Pegzilarginase

Clinical data
- Trade names: Loargys
- Other names: AEB-1102, pegzilarginase-nbln
- AHFS/Drugs.com: Monograph
- MedlinePlus: a626051
- License data: US DailyMed: Pegzilarginase;
- Routes of administration: Intravenous, subcutaneous
- ATC code: A16AB24 (WHO) ;

Legal status
- Legal status: US: ℞-only; EU: Rx-only;

Identifiers
- CAS Number: 1659310-95-8;
- PubChem SID: 405226561;
- DrugBank: DB14780;
- UNII: 4YV4KW88GD;
- KEGG: D11695;

Chemical and physical data
- Formula: C_{1554}H_{2492}N_{416}O_{463}S_{6}
- Molar mass: 34603.84 g·mol^{−1}

= Pegzilarginase =

Medication

Pegzilarginase, sold under the brand name Loargys, is a medication used for the treatment of hyperargininemia. Pegzilarginase is an arginine specific enzyme.

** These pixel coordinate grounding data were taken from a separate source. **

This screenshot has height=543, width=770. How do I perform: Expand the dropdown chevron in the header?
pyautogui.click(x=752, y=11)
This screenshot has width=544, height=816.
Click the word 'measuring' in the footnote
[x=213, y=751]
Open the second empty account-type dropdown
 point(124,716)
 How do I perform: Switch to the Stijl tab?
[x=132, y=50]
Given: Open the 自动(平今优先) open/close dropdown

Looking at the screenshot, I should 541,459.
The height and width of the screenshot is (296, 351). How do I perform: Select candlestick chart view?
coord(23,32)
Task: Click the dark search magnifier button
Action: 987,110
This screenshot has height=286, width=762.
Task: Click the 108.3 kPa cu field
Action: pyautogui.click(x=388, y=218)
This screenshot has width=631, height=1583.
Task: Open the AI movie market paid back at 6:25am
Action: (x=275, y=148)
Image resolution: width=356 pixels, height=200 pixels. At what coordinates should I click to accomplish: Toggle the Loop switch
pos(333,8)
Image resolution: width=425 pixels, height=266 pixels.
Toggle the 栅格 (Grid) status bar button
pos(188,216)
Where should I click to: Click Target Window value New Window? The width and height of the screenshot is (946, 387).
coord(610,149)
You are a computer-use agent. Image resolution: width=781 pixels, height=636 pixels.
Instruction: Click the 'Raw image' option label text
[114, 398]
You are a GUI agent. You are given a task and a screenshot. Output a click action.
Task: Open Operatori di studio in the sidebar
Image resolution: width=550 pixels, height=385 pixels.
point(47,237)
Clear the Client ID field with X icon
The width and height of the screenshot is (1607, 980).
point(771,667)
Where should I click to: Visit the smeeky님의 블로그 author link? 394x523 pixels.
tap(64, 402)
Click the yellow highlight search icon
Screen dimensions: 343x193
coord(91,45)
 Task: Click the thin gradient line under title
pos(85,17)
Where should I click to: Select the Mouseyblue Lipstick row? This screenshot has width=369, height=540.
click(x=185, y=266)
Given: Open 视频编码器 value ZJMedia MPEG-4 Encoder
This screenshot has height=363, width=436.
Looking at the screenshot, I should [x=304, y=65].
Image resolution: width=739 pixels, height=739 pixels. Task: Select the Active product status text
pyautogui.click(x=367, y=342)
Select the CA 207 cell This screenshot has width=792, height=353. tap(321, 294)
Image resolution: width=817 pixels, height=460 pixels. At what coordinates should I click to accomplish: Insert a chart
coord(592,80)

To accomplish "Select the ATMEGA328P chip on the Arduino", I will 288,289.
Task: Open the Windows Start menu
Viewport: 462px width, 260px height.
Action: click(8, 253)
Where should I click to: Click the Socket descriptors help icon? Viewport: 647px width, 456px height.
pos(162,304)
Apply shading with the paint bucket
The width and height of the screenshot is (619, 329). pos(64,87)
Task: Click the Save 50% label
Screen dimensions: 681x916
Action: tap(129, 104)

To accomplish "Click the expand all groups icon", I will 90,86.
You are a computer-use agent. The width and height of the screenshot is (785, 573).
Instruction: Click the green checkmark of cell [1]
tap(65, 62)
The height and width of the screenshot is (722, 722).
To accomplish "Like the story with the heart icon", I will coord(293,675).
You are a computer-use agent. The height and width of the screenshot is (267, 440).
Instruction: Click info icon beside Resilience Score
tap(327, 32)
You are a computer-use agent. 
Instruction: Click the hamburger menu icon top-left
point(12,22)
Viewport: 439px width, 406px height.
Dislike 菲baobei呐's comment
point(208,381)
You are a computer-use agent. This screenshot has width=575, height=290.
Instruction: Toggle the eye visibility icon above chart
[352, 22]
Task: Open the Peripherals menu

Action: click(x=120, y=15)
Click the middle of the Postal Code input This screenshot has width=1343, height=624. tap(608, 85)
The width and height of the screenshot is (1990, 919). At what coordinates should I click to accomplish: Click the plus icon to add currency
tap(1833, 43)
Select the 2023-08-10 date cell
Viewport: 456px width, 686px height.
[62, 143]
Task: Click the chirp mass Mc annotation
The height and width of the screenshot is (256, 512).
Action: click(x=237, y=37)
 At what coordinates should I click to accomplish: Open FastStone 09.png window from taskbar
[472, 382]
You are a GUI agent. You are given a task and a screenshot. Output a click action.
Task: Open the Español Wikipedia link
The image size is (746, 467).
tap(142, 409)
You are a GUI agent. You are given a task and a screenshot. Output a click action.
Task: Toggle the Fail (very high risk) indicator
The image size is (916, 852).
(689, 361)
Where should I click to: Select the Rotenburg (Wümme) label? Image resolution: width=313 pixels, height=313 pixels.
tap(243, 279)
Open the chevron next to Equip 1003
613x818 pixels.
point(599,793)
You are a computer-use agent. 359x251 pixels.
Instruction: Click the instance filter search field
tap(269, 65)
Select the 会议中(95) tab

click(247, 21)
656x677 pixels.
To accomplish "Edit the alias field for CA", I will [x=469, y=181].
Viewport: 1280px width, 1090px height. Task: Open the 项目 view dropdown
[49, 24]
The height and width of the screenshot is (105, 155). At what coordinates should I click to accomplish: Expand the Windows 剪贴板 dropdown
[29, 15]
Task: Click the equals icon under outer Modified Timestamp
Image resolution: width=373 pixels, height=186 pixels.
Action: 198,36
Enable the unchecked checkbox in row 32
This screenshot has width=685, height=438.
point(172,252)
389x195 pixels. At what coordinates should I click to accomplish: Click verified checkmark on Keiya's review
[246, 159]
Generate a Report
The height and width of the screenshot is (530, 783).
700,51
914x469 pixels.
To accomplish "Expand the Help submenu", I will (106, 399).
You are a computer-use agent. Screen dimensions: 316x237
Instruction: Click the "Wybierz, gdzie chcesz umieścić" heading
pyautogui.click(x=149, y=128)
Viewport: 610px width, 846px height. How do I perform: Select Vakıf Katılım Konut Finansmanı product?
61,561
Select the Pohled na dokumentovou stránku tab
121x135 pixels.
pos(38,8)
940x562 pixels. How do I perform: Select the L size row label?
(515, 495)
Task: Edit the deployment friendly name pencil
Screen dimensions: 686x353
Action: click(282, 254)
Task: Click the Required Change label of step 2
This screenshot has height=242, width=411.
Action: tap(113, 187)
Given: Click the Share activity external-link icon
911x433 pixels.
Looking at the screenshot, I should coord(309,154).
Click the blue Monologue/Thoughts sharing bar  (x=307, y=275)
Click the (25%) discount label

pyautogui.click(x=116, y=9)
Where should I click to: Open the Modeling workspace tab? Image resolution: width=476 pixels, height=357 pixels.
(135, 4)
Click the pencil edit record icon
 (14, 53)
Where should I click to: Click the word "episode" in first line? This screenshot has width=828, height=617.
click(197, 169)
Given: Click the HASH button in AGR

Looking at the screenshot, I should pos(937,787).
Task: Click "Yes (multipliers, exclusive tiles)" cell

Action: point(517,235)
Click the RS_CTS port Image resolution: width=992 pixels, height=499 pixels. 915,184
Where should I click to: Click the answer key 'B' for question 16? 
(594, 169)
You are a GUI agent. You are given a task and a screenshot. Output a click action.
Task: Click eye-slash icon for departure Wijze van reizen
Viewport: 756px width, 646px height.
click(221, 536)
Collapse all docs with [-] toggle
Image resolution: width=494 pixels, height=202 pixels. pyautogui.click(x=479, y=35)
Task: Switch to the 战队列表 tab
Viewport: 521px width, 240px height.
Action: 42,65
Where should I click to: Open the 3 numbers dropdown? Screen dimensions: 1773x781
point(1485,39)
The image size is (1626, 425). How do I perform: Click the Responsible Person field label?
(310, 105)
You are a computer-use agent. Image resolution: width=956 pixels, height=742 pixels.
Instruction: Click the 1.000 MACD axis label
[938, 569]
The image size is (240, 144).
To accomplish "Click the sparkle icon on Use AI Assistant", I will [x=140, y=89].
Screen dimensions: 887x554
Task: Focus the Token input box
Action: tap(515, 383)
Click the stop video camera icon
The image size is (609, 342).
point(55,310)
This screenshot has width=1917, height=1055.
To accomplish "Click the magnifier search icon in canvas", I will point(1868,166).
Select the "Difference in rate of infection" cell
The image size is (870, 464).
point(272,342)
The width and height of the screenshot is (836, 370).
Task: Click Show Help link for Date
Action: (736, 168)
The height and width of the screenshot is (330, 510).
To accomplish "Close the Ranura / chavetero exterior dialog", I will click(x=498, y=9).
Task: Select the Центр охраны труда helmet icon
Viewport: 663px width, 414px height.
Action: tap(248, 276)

The most common side effects include allergic reactions.

Pegzilarginase was authorized for medical use in the European Union in December 2023, and was approved for medical use in the United States in February 2026.

== Medical uses ==
In the EU, pegzilarginase is indicated for the treatment of arginase 1 deficiency, also known as hyperargininemia.

In the US, pegzilarginase is indicated for the treatment of hyperargininemia in people aged two years of age and older with arginase 1 deficiency, in conjunction with dietary protein restriction.

== Society and culture ==
=== Legal status ===
In October 2023, the Committee for Medicinal Products for Human Use of the European Medicines Agency adopted a positive opinion, recommending the granting of a marketing authorization under exceptional circumstances for the medicinal product Loargys, intended for the treatment of hyperargininemia. The applicant for this medicinal product is Immedica Pharma AB. Pegzilarginase was authorized for medical use in the European Union in December 2023.

=== Brand names ===
Pegzilarginase is the international nonproprietary name.

Pegzilarginase is sold under the brand name Loargys.